Hatten was Idaho’s leading receiver with 13 catches for 126 yards and the touchdowns. Jermaine Jackson made six receptions for 118 yards

.

With Idaho trailing 34-19, McCoy was sacked on back-to-back plays at the end of the third quarter by defensive end Zach Kennedy. An incomplete pass to Hatten on third down opened the fourth quarter. On fourth-and-26, McCoy ran and might have made a first down if the play had not been negated by an Idaho holding penalty.

“They stopped us on fourth down. That was a big play,” Eck said.

The Aggies scored in four plays on their first series, with Gilliam setting the tone on the opening play with a 24-yard run. Lan Larison got the Aggies on the scoreboard with a 34-yard dash around left end.

It took UC Davis 11 plays to find the end zone on its next possession. Gilliam completed the drive with a 1-yard run.

The Vandals steadied themselves with an 84-yard drive that concluded with McCoy getting to the left corner on what looked like a designed run and scoring from 12 yards out with 1:48 remaining in first quarter.

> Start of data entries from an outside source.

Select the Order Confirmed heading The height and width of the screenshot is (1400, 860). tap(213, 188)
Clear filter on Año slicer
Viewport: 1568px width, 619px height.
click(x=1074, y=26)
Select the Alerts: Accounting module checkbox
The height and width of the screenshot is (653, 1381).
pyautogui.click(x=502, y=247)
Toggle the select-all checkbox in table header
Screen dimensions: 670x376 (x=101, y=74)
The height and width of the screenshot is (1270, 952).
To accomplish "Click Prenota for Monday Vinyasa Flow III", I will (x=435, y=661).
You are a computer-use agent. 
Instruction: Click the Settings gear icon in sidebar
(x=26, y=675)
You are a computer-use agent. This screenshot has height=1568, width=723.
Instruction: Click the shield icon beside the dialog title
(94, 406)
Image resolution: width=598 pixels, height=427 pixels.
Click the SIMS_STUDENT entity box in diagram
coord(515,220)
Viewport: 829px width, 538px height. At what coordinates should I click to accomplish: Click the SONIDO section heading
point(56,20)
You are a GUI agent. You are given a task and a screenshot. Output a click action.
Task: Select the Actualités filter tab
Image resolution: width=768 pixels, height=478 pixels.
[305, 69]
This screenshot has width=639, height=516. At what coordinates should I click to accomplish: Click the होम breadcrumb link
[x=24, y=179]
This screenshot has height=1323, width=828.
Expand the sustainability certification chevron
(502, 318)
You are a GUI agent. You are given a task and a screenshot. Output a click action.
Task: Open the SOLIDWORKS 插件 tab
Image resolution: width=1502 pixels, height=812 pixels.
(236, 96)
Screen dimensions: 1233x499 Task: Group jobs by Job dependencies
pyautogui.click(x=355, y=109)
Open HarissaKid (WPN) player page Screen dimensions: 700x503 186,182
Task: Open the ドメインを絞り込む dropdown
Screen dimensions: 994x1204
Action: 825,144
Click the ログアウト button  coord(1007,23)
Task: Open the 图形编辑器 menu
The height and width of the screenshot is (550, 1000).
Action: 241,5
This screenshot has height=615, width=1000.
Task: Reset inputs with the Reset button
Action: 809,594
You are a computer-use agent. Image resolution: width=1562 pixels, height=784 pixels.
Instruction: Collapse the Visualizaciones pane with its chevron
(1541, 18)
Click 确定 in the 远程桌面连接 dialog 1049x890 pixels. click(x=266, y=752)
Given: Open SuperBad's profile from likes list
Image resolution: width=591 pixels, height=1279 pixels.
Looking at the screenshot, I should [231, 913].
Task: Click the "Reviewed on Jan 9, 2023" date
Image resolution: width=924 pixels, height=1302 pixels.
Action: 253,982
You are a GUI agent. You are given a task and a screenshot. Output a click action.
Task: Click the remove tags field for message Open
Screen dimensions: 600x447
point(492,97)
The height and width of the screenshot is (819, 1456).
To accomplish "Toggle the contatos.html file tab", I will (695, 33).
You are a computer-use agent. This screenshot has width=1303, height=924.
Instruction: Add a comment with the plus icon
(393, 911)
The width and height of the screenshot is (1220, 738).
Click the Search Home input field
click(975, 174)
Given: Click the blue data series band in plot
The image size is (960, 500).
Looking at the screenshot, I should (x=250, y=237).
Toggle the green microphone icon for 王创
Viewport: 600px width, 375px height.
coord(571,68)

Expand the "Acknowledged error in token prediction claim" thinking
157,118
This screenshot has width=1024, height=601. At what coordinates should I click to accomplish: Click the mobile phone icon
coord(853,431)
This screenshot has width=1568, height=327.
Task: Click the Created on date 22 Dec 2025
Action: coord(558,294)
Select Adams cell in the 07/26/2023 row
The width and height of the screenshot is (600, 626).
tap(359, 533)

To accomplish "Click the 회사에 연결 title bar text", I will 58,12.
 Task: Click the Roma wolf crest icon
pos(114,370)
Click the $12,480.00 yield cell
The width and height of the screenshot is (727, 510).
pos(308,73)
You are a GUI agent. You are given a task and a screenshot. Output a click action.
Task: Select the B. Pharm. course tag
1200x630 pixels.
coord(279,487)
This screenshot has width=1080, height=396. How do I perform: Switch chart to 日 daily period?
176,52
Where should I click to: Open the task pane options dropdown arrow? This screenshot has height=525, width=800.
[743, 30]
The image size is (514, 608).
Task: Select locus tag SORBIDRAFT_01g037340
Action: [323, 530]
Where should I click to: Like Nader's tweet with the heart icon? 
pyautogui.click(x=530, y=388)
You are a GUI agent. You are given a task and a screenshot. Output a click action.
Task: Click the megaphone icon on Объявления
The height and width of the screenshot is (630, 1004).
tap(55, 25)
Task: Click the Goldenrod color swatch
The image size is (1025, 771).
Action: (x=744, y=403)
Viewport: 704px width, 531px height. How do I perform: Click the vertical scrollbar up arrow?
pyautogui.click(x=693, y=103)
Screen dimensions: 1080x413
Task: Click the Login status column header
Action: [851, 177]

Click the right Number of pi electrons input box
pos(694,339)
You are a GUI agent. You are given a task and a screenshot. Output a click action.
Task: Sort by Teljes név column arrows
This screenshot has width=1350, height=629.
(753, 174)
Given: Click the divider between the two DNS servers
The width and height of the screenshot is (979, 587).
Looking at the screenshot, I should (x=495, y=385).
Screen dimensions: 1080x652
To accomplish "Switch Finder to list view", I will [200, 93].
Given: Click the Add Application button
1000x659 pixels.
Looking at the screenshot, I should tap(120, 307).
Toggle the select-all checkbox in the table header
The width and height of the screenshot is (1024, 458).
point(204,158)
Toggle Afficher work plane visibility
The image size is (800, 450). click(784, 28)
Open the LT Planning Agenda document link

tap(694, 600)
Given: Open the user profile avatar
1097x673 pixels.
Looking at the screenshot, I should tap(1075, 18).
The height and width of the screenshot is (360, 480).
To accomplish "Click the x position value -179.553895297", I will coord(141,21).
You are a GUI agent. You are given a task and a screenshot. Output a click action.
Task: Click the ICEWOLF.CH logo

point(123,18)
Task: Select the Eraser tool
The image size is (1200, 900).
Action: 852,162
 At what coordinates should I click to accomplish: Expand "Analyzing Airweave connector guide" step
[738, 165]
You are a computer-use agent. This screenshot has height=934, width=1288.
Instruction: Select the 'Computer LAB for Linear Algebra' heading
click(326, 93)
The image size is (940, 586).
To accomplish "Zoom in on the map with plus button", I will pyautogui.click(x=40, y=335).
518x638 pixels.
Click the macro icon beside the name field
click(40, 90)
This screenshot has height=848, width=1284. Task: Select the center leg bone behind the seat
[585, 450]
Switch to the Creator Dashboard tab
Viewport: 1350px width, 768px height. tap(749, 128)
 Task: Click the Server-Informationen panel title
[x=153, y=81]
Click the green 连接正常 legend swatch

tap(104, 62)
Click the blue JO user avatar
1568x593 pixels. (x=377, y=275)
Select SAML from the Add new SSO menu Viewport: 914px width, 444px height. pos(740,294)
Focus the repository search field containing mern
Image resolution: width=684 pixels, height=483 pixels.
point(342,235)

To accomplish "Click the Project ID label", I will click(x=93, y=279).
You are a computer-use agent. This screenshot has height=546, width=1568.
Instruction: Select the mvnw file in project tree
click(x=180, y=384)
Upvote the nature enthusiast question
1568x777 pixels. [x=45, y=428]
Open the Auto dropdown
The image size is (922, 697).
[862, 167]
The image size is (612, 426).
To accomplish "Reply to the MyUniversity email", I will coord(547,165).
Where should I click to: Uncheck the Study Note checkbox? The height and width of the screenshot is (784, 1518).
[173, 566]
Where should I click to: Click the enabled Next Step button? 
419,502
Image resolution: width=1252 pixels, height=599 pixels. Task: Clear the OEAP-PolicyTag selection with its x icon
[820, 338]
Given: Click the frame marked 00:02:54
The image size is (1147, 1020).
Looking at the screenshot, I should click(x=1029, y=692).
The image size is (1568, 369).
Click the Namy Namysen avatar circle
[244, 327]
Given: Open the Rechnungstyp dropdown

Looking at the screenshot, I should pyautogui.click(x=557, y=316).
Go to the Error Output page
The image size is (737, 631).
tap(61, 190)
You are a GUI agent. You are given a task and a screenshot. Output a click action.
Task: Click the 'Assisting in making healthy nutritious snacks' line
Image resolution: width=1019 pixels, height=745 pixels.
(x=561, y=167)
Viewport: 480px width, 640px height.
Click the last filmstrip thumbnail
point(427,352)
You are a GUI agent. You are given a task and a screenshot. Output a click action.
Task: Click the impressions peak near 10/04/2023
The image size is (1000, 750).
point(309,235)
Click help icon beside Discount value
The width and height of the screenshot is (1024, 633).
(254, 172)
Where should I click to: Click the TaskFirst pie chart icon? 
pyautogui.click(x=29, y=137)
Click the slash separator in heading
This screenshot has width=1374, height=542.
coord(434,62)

Again, the Aggies answered, going 75 yards on a drive that featured Trent Tompkins on a 10-yard run to the Vandals 37-yard line, and from the 32-yard line Gilliam battering through the middle of Idaho’s defense to the two-yard line. From there, Tompkins started left and cut up the middle to score.

After the play he picked up an unsportsmanlike conduct penalty.

Isaiah Gomez advanced the lead to 24-7 with a 30-yard field goal, and Gilliam completed the first half scoring with his second touchdown, a one-yard dive, to send Idaho into the locker room at halftime reeling from a 31-7 deficit.

In the second half, UCD scored on 34-yard and 38-yard field goals from Isaiah Gomez and Gilliam’s final touchdown.

DeGraw said the Vandals will turn the corner on their loss and aim toward their final regular season game.

“I think we are going to be ready to play Idaho State,” he said. As for the UCD defeat, “pouting about it is not going to change the score.”